Two patients (the first and the third patient) underwent further drainage within 24 hours after embolization, and two patients were observed without any surgical treatment. All the patients were observed for more than 6 months after the embolization of MMA, and there was no recurrence or enlargement of CSH. In the two patients who were conservatively observed after embolization, the rest of the CSH gradually reduced.
In the literature, the recurrence rate of CSH has been reported to be approximately 10%.[8,14,11] The recurrence rate seems to be higher in the patients showing coagulopathy or loss of brain volume.[5,10] Several techniques have been used for the management of frequently recurring CSH; these include placement of Ommaya reservoir,[2,10] subdural-peritoneal shunt,[1,7,16] removal of the outer membrane using craniotomy, and perforation of the septum with an endoscope.[9,4] These treatments are occasionally effective, but the procedures are not radical, and some of these procedures are quite invasive.
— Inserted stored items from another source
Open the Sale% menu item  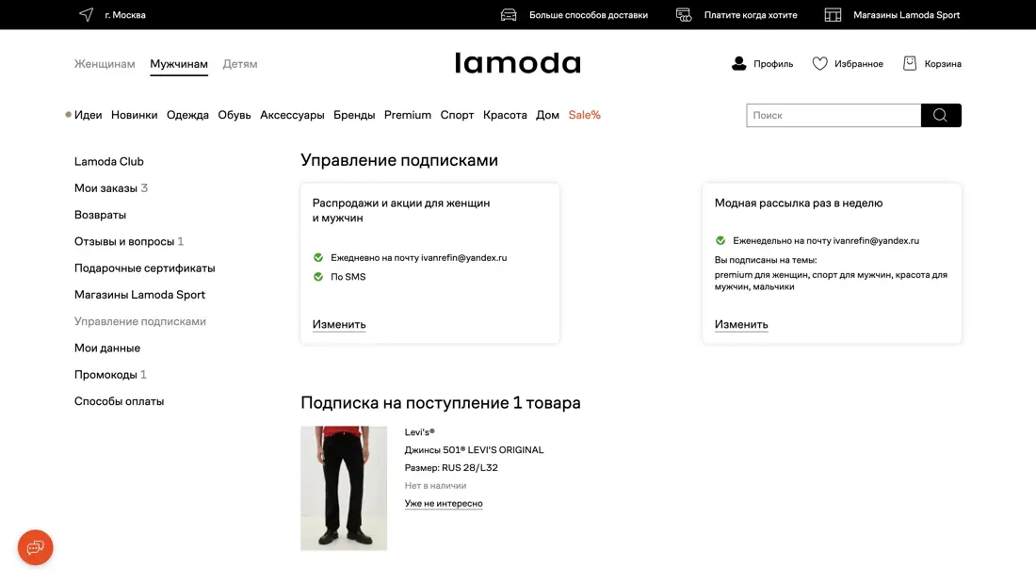tap(584, 115)
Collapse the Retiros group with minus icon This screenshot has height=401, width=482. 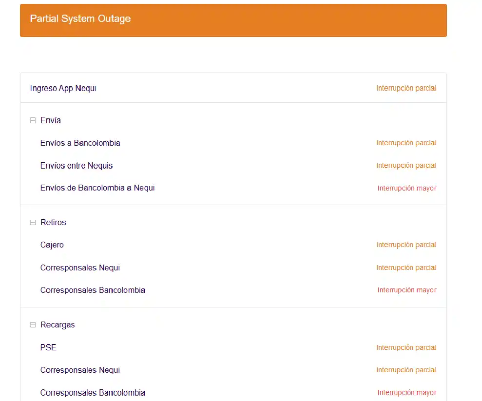click(33, 222)
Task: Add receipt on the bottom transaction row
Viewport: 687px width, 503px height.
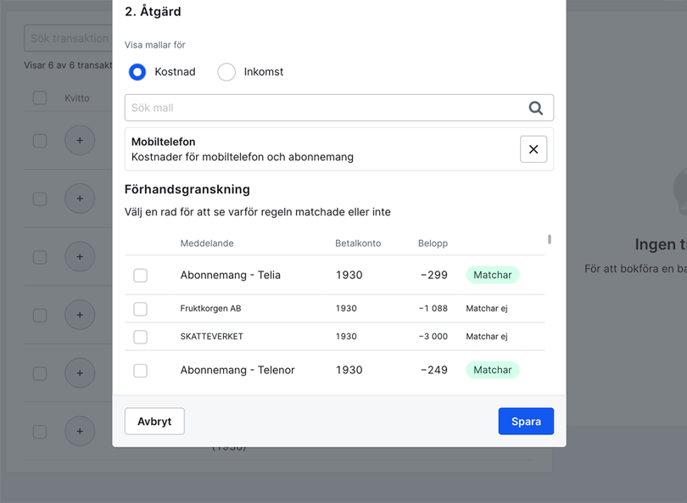Action: point(80,430)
The treatment of recurrent hemorrhagic disorders should focus on addressing the origin of the bleeding.
Tanaka et al. performed superselective angiography of MMA in 35 patients with CSH, and they found diffuse dilatation of MMA and scattered abnormal vascular networks, which seemed to represent the macrocapillaries of the outer membrane. In our study, the abnormal vascular stains were observed in the MMA angiography results for all the cases. Tanaka et al. also performed a histological study of the vascular structures of the outer membrane of CSH, and they found that there are three types of vessels (capillary-like vessels, small veins, and small arteries) that penetrate through the dura mater and connect to MMA. These studies suggest that the meningeal arteries feed the outer membrane and affect the enlargement of CSH. The contrast enhancement leakage into the hematoma cavity observed in case 2 is consistent with this suggestion. MMA occlusion can stop the blood supply to the outer membrane, thereby preventing the enlargement or recurrence of CSH.
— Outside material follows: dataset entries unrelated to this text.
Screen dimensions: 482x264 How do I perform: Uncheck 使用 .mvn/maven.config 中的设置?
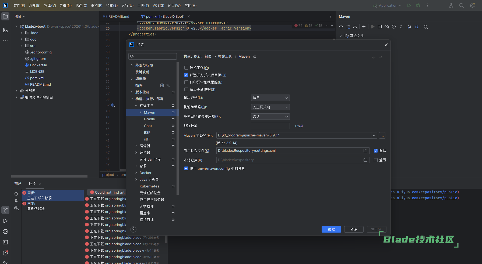pyautogui.click(x=186, y=168)
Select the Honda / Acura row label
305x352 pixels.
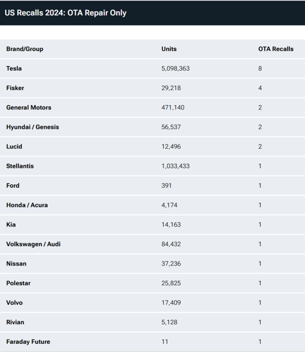(27, 205)
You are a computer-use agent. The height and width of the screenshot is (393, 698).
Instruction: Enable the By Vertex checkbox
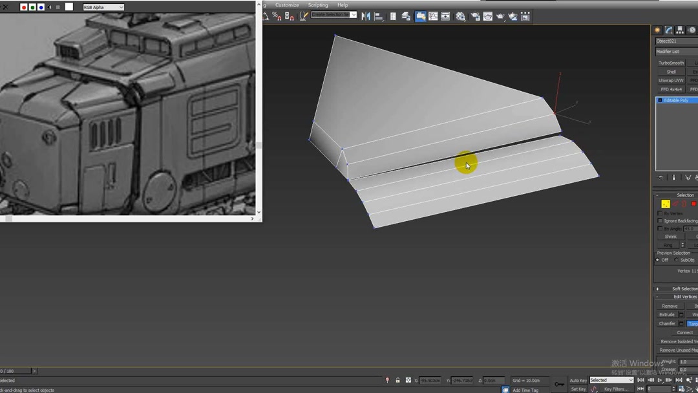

MMA embolization for the treatment of CSH was first reported by Mandai et al. in 2000, and this approach prevented the recurrence of CSH in a patient with liver cirrhosis. In the four cases analyzed in our study, the clinical course after embolization of MMA was satisfactory; no patients showed recurrence of CSH, and in two cases, no further treatments were necessary. This result highlights the efficacy of MMA embolization in the prevention of CSH recurrence.
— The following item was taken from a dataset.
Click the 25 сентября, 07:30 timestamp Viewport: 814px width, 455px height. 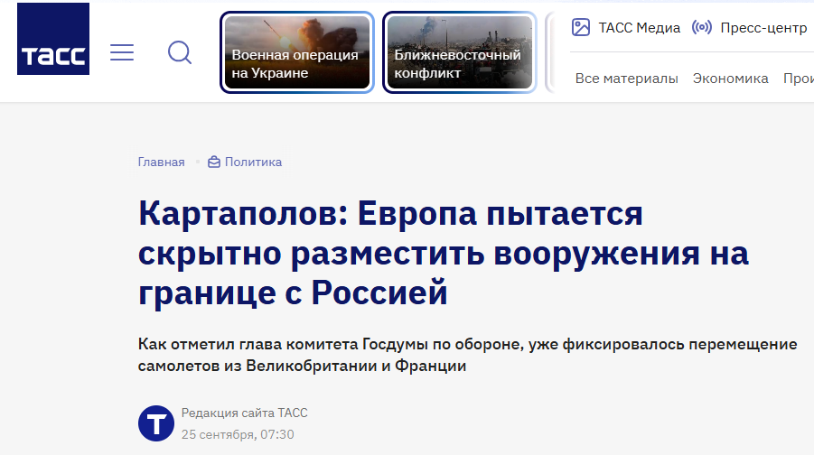click(238, 434)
Because CSH is more frequent in elder patients, repeated surgery can be invasive and torturous for the patient. MMA embolization has been established as a less-invasive procedure for the treatment of meningiomas or dural A-V shunts.
Surgery is still the appropriate form of treatment for CSH; however, MMA embolization can be an effective adjuvant procedure to prevent or delay the recurrence of CSH.